» Passage to read
-- BEGIN --
Keywords

1 Introduction

With the rapid development of the internet technology, e-commerce websites are becoming increasingly popular as the convenient shopping experience they provide for users. Many shopping search engines are designed to have numerous personalized services to meet user’s various demands, like Google, Amazon, and Taobao. For a query, the item retrieval list can be located by category, price, brand and etc.

Nowadays, the shopping search engines are mainly based on textual query. Users can search the item they desired to by inputting several key words, such as “black, tight, dress”. However, it is difficult to clearly describe an item by only several brief and rough keywords to query about. Meanwhile, facing a great deal of diverse items, users usually spend a lot of time to select one by one in the tediously item retrieval list. Furthermore, consider such a scene: when reading a magazine or viewing an album, users may find some items they are interested in and take photos intending to have a similar one. In traditional textual search [16], there is no problem if the interested item is a book, electron, or other item with a concrete name. But it turns out to be troublesome when the items are clothing, bag, or shoes. It is difficult for us to give a clear description from the photo with concrete style details to find out their real needs. Once reaching the wrong text label, the retrieval list may become terrible and useless.

Obviously the traditional textual search is not adequate to deal with the above situation while pictures often provide more important cues for product search. Content-based image retrieval (CBIR) techniques [1113] have become classical as they provide an effective way to mine semantic information from images. But CBIR was mainly applied to search rigid images (such as building and landscapes). These algorithms are unable to deal with most of product images as they are non-rigid. Especially for clothing, it is apt to folding and geometric deformations. In addition, the style detail of a product often plays an important role in searching, while the traditional algorithms may omit it. SIFT (scare-invariant feature transform) is one of the most robust registration method of correspondence matching [1115]. And it performs well in our experiment on most categories.

As the query’s category is unknown, the search will surely take a long time and make an inaccurate result within multiple categories products. So, we employ CNN to infer query’s category. As we all know, recently deep learning has been proposed to solve data learning and analysis problem well for the Big Data.

In this work, we first collect a large dataset of a variety of categories products from the famous e-commerce websites, such as Amazon. Our dataset combines product images and detailed description texts. And we utilize the description information to automatically label each product images with their style attributes. Beyond colors and patterns, users mainly care the styles of the products.
-- END --
» Instruction 1
Format the rows from the line containing "Open the 图表类型 line dropdown" up to and including the line containing "coord(1496,230)" as a numbered list, omitting any blank lines.

» Dataset
-- BEGIN --
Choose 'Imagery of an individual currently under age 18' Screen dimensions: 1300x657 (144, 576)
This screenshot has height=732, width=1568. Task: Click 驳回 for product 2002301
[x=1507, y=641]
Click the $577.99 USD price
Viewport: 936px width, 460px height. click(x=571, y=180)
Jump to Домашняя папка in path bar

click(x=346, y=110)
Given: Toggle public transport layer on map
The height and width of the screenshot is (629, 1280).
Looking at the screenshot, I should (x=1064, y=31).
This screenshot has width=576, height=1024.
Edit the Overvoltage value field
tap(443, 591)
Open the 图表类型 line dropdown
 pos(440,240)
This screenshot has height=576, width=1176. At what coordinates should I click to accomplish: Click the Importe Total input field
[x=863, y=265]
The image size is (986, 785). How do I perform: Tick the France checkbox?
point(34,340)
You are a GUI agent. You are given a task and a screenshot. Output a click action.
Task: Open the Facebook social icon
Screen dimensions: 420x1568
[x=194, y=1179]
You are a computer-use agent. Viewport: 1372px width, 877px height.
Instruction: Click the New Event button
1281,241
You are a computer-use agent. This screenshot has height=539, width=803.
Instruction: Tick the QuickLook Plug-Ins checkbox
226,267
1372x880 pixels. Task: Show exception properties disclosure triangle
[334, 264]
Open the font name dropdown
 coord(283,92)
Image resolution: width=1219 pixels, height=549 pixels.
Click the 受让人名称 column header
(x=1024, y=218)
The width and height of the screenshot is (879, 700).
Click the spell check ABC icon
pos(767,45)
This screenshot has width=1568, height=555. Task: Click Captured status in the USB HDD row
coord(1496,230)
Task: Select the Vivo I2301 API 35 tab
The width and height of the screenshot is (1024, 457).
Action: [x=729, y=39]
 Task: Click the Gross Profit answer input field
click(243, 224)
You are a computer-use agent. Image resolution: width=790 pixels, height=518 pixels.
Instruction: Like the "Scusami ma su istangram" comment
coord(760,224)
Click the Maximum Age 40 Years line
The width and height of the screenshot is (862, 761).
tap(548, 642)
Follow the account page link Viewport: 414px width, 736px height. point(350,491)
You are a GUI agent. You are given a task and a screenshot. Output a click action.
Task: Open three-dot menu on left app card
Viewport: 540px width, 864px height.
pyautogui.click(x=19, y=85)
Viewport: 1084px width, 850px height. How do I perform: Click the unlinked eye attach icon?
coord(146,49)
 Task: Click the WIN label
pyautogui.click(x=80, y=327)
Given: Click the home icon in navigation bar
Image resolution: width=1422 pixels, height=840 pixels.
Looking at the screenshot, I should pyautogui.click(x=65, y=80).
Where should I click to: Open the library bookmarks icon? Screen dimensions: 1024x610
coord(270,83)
-- END --
» Instruction 2
In the passage on product image search, what is used to infer the category of a query?

» Final result 1
1. Open the 图表类型 line dropdown
2.  pos(440,240)
3. This screenshot has height=576, width=1176. At what coordinates should I click to accomplish: Click the Importe Total input field
4. [x=863, y=265]
5. The image size is (986, 785). How do I perform: Tick the France checkbox?
6. point(34,340)
7. You are a GUI agent. You are given a task and a screenshot. Output a click action.
8. Task: Open the Facebook social icon
9. Screen dimensions: 420x1568
10. [x=194, y=1179]
11. You are a computer-use agent. Viewport: 1372px width, 877px height.
12. Instruction: Click the New Event button
13. 1281,241
14. You are a computer-use agent. This screenshot has height=539, width=803.
15. Instruction: Tick the QuickLook Plug-Ins checkbox
16. 226,267
17. 1372x880 pixels. Task: Show exception properties disclosure triangle
18. [334, 264]
19. Open the font name dropdown
20.  coord(283,92)
21. Image resolution: width=1219 pixels, height=549 pixels.
22. Click the 受让人名称 column header
23. (x=1024, y=218)
24. The width and height of the screenshot is (879, 700).
25. Click the spell check ABC icon
26. pos(767,45)
27. This screenshot has width=1568, height=555. Task: Click Captured status in the USB HDD row
28. coord(1496,230)

» Final result 2
CNN